Perhaps we’ve got more questions than answers.
But we still have a story to tell.
The United Church of Christ has a slogan you might have heard –
God is still speaking.
Well, Jesus is still speaking.
Jesus has told us something…or we wouldn’t be here wasting our time on a Sunday morning.
What is that story?
What has Jesus told us?
Maybe Jesus told us when we were sick or depressed that he would give us hope.
Maybe Jesus told us when we saw the news in Japan that he would work through our gifts.
Maybe Jesus told us that he accepts us too regardless of our past.
Jesus told the woman everything she had ever done.
Jesus speaks to us too.
And that is our story to tell.
My story this week?
It happened on Tuesday evening at our World Outreach meeting.
We had a visit from Del Dell, the leader of a congregation of Sudanese Lutherans in Harrisburg.
Del spoke to us about how he and the other members of his congregation fled the Sudan as teenagers or younger
Del thinks he was about 7 or 8. That was the last time he saw his family.
He and all the young boys in his village were rounded up.
First they went to Ethiopia – on foot.
Many didn’t make it. They died of starvation or disease.
But Del said, “God is great!” – they made it to Ethiopia.
Well, about 6 months after they arrived in Ethiopia there was another uprising.
They were uprooted again and this time, they went to a refugee camp in Kenya.
This trip was a little bit better – but still they had no food.
And when the UN dropped food down from helicopters, the government forces dropped bombs at the same time – and it was not a coincidence.
But with a smile on his face, Del said, “God is great!” – and they made it into Kenya.
Del lived in the refugee camp for several years.
Finally, he was resettled with a number of other “Lost Boys of Sudan” to the Lancaster area.
Del has been called to preach.
Del is now a leader for mission congregations of Sudanese Lutherans in Harrisburg and Lancaster.
He’s going to seminary here in Gettysburg at the same time.
Del feels compelled to tell his story of his belief in a loving God who was behind every closed door all along the way!
Del’s story is pretty remarkable!
I believe Jesus spoke to me when Del spoke.
I believe Jesus was reminding me that I’ve had a lot more open doors than closed doors in my life – and God has been behind those too!
I believe that Jesus was reminding me that this is why the congregations from the Lower Susquehanna Synod work together – we work together so we can support mission congregations such as this one in Harrisburg.
I believe that Jesus was reminding me of the passage from Genesis we heard last week – we are blessed to be a blessing.
Did I hear the actual voice of Jesus?
Not in any way that could be recorded.
But I did hear Jesus speaking.
I’m going to challenge myself this week to tell that story to two other people not associated with St.

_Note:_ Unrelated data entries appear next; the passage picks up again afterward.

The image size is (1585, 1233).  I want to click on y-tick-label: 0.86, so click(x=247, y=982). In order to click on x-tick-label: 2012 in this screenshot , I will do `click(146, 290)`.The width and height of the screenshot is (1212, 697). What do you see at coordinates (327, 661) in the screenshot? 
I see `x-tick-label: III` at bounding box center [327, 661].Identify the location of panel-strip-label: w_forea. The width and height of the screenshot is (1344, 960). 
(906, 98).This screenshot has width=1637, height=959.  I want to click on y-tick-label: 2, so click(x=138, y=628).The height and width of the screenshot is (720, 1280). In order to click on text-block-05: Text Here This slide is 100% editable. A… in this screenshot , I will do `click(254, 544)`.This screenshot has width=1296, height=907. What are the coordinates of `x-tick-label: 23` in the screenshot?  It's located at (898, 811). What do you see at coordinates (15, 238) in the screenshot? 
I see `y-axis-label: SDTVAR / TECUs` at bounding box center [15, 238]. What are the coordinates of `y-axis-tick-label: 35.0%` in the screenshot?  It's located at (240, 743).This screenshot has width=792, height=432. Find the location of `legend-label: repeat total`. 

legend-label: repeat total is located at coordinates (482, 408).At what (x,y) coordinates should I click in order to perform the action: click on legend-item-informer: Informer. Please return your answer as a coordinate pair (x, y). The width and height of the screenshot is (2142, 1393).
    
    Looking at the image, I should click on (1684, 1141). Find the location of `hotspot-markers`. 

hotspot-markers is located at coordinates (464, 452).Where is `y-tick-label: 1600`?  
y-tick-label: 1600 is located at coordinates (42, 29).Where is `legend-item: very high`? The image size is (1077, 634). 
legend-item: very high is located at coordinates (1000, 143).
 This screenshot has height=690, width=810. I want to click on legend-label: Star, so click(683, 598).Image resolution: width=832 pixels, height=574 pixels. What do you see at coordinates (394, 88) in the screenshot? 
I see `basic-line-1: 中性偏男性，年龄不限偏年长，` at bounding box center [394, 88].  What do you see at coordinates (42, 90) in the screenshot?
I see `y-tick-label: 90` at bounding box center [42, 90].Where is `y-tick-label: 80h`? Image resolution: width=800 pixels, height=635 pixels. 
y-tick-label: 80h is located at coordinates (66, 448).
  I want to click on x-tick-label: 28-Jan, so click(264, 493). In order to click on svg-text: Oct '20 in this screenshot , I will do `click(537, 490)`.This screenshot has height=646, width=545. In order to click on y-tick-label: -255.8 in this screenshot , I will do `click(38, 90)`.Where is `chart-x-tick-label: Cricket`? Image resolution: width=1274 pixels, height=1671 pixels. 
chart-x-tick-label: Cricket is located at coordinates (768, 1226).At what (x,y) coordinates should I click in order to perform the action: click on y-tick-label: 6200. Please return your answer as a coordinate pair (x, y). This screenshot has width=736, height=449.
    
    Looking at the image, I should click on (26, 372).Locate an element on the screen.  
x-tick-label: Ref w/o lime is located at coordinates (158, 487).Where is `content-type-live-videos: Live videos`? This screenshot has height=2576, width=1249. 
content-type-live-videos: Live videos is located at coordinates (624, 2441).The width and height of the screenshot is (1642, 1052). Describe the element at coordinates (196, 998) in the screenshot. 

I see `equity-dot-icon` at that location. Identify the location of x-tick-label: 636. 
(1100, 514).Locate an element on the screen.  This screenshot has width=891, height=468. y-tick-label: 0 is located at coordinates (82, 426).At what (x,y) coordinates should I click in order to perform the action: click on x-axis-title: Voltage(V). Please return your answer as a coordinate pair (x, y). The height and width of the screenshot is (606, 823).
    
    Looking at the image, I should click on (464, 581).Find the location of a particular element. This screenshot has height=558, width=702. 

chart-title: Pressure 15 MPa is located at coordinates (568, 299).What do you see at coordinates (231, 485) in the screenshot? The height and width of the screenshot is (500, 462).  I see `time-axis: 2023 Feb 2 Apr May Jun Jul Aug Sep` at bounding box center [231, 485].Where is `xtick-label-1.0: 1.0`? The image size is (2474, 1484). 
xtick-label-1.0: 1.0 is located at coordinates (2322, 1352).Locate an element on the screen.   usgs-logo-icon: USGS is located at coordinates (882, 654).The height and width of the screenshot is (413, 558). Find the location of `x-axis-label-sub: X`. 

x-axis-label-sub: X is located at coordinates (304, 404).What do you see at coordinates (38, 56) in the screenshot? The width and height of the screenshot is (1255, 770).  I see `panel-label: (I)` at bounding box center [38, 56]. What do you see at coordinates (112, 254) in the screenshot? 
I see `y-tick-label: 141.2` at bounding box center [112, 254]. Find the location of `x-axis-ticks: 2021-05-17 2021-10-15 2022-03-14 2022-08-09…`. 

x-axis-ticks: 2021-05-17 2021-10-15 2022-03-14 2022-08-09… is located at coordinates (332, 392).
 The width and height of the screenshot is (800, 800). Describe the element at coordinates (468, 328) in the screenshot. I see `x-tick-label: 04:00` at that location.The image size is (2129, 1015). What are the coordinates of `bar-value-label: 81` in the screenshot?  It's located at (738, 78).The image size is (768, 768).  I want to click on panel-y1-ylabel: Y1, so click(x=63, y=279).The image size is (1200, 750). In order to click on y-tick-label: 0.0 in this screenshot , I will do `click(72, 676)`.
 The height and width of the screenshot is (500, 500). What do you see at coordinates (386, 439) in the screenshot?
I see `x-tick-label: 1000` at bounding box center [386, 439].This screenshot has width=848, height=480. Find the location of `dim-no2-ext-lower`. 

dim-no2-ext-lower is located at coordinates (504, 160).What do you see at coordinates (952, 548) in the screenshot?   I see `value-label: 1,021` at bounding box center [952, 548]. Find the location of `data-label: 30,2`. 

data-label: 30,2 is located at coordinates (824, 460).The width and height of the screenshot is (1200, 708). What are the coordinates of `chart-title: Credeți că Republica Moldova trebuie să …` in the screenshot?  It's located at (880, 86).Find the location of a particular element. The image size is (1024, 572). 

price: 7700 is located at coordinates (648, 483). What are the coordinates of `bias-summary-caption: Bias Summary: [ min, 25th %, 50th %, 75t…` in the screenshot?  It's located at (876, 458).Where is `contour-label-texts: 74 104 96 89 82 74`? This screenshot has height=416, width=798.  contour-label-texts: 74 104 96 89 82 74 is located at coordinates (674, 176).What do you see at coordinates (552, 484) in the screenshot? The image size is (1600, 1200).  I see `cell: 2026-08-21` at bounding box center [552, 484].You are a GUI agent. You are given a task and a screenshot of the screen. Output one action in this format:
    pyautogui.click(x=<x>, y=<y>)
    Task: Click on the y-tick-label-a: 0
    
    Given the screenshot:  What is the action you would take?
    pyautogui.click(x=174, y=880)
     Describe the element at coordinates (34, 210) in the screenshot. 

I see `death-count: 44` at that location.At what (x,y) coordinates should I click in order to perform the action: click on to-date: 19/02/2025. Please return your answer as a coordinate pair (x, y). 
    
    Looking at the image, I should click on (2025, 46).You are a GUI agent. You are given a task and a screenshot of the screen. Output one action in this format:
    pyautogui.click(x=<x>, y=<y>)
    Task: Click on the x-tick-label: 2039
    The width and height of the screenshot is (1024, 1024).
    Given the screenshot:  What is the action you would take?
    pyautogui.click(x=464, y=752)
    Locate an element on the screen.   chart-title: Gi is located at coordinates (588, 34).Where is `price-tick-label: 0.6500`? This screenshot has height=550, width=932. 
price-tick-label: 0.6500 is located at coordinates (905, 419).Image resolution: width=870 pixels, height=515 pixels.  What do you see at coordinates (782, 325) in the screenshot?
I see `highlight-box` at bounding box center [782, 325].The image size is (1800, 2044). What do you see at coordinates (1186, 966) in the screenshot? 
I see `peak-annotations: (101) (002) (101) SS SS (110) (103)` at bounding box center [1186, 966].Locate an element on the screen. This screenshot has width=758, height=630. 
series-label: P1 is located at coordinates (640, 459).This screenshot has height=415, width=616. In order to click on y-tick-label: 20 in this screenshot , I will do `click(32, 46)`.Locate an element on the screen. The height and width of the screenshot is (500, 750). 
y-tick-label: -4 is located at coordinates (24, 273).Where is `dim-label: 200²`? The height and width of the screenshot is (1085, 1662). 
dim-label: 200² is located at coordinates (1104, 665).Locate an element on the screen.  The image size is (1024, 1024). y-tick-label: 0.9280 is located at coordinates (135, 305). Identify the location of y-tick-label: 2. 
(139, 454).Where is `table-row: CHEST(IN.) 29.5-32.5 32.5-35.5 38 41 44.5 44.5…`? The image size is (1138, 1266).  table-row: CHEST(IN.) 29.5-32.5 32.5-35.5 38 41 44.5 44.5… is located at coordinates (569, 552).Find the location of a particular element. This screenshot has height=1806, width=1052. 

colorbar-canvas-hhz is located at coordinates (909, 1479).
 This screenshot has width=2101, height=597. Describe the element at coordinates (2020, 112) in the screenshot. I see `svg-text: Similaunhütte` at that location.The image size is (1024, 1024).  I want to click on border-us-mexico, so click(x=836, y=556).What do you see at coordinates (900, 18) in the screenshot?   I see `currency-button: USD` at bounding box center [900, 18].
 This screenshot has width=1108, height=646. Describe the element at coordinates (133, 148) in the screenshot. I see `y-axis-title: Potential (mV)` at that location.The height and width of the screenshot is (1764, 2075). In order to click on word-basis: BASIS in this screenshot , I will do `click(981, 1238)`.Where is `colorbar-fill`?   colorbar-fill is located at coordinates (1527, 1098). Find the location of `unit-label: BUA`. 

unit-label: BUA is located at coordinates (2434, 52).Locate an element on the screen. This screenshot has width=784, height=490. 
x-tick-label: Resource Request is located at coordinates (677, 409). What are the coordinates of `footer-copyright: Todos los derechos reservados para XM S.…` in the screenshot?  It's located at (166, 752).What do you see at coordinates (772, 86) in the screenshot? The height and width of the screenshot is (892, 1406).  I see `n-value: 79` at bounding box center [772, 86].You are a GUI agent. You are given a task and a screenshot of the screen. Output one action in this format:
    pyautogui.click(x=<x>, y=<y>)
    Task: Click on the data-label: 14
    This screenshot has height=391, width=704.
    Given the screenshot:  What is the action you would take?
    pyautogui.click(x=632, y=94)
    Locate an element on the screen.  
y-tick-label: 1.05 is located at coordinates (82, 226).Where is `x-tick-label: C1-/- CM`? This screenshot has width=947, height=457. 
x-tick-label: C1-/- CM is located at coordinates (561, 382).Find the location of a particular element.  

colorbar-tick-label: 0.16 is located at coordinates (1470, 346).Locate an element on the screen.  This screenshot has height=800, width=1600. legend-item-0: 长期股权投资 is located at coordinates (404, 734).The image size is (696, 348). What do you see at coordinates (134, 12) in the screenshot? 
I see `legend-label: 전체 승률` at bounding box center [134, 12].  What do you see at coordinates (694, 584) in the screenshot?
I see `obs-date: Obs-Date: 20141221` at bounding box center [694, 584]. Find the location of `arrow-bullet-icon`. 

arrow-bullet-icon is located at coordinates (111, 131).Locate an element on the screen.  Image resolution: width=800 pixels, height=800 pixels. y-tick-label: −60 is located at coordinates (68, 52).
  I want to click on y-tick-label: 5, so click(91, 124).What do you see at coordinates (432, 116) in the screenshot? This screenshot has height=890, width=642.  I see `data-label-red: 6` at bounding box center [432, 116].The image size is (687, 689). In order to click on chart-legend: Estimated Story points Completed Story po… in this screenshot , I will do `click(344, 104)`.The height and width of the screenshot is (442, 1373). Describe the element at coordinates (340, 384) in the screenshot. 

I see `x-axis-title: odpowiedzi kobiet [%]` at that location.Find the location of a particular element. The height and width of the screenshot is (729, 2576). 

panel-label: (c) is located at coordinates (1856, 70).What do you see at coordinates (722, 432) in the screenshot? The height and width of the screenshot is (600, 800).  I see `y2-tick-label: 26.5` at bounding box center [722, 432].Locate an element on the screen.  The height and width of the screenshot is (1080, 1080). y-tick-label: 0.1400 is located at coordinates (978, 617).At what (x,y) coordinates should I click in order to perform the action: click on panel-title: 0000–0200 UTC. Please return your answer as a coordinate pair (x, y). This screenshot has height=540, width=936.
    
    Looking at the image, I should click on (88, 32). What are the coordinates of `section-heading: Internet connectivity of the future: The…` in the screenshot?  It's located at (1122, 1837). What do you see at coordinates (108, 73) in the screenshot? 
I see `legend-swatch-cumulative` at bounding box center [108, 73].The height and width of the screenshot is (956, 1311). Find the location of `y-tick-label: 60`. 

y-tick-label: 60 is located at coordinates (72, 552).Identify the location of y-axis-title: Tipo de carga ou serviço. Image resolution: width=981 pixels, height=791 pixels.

James.
Challenge yourself to tell two people your story too.
It doesn’t have to be a remarkable a story like the one of the woman at the well, or like Del’s.
It could be a rather ordinary story, like mine – just sitting in a meeting on a Tuesday night.
But tell it.
Tell what you are hearing from Jesus.
I don’t know what will happen if we all begin telling our stories.
But I think I know what will happen if we don’t – nothing.